Änderung Art. 12 Grundgesetz: Einfügung eines Rechts auf berufliche Ausbildung. Kosten sind von der Art der Umsetzung abhängig.


Gang der Gesetzgebung:

Bundestag - Gesetzentwurf Marietta Böttcher, PDS; Dr. Christa Luft, PDS; und andere; PDS 23.09.1997 Drucksache 13/8573

1. Beratung

Bundestag - Plenarprotokoll 13/197 09.10.1997 S. 17750B-17781D

Beschluß: S. 17781D - Überweisung: Rechtsausschuß (federführend), Ausschuß für Arbeit und Sozialordnung, Ausschuß für Familie, Senioren, Frauen und Jugend, Ausschuß für Bildung, Wissenschaft, Forschung, Technologie und Technikfolgenabschätzung

Parlamentsarchiv Gesetzesdokumentation: Signatur XIII/1145


A. Gesetzentwurf der Abgeordneten [...] und der Gruppe der PDS, Bundestag-Drucksache 13/8573, 23.09.1997


Entwurf eines Gesetzes zur Änderung des Grundgesetzes (Artikel 12)

A. Problem

Im Berufsbildungsbericht 1997 stellt die Bundesregierung fest, daß die Berufsbildungspolitik "durch geeignete Rahmenbedingungen die Funktionsfähigkeit des dualen Systems erhalten und verbessern" muß. "Dies ist Voraussetzung für ein wachsendes betriebliches Ausbildungsplatzangebot und deshalb nicht nur wirtschafts- und beschäftigungspolitisch bedeutsam, sondern auch eine bildungs- und gesellschaftspolitische Aufgabe." Der Anspruch, allen Jugendlichen ein ausreichendes und auswahlfähiges Ausbildungsstellenangebot zu gewährleisten, der im Urteil des Bundesverfassungsgerichts vom 10. Dezember 1980 (Akt.Z.: 2 BvF 3/77) dahin gehend ausgelegt wurde, daß Unternehmen einen Lehrstellenüberhang von 12,5 % anbieten müssen, wurde bereits seit 1993 auf dem Ausbildungsstellenmarkt global nicht mehr erreicht.
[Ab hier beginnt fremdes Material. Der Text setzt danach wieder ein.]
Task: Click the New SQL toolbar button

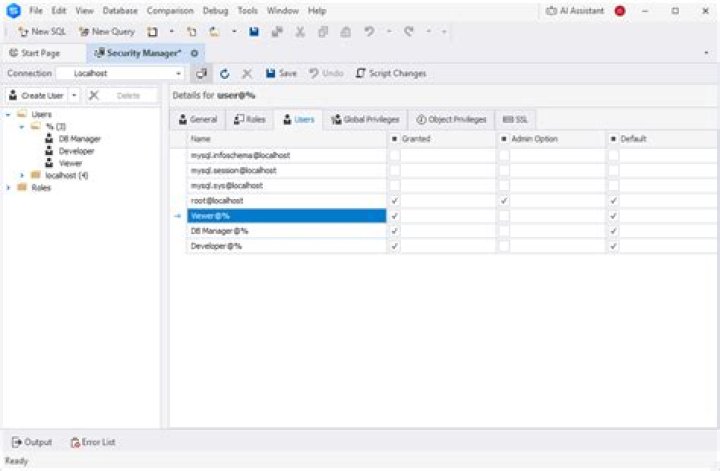Action: tap(41, 32)
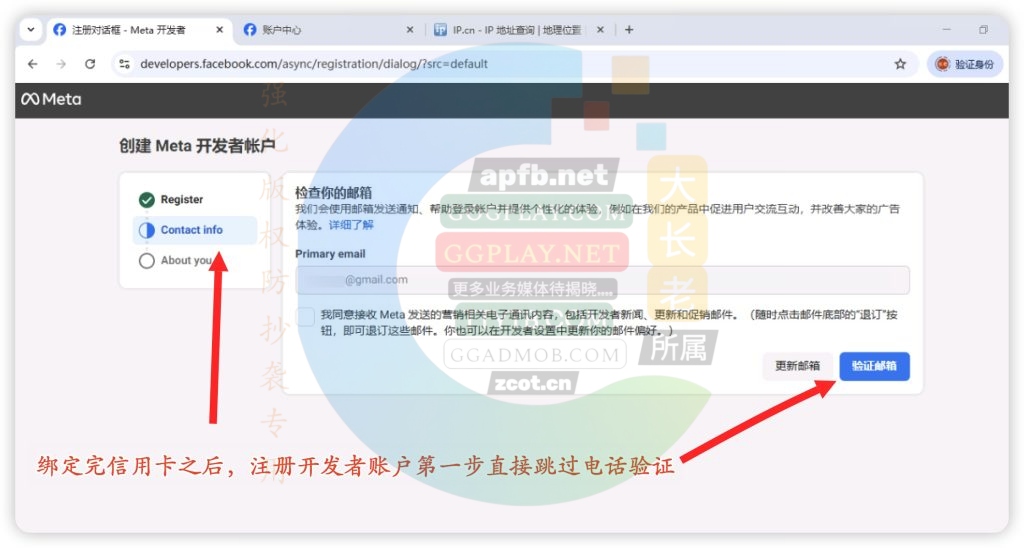Click the 验证邮箱 button
Viewport: 1024px width, 548px height.
coord(874,366)
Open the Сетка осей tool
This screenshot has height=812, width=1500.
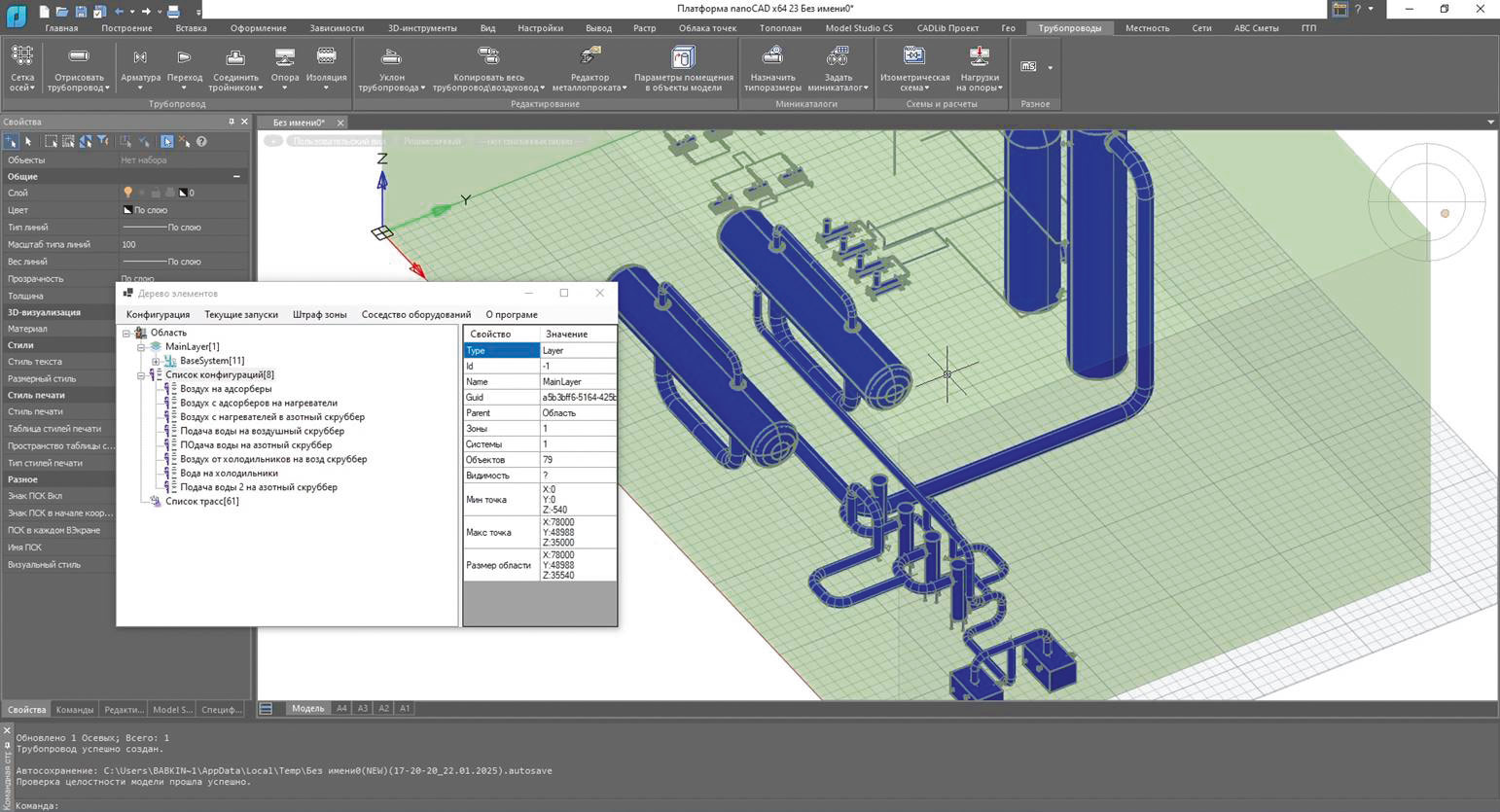(21, 67)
Erstmals seit der deutschen Einheit gab es 1996 nicht einmal mehr einen rechnerischen Ausgleich zwischen Angebot und Nachfrage. Die Lage spitzt sich weiter zu. Regionale Probleme verschärfen die Situation nicht nur in den neuen, sondern auch in den alten Bundesländern.

Mehr als 150 000 unvermittelte Jugendliche zu Beginn des Ausbildungsjahres 1997/98 sind ein neuer Negativrekord. Entgegen dem Lehrstellenversprechen der Wirtschaft wurden bundesweit wiederum 3 % weniger Lehrstellen über die Arbeitsämter angeboten. Gleichzeitig suchten 7,5 % mehr Jugendliche einen Ausbildungsplatz. Infolge der geburtenstarken Jahrgänge ist in den nächsten Jahren mit einer weiteren Verschärfung des Problems zu rechnen. Im Jahr 2007 wird die Nachfrage nach Lehrstellen im Vergleich zu 1994 um 30 % steigen.

B. Lösung

Das Grundgesetz wird durch die Aufnahme des Rechts auf berufliche Ausbildung für jeden ergänzt.

C. Alternativen

Keine

D. Kosten

Abhängig von der Art der Umsetzung.


1. Vorschlag


Entwurf eines Gesetzes zur Änderung des Grundgesetzes (Artikel 12)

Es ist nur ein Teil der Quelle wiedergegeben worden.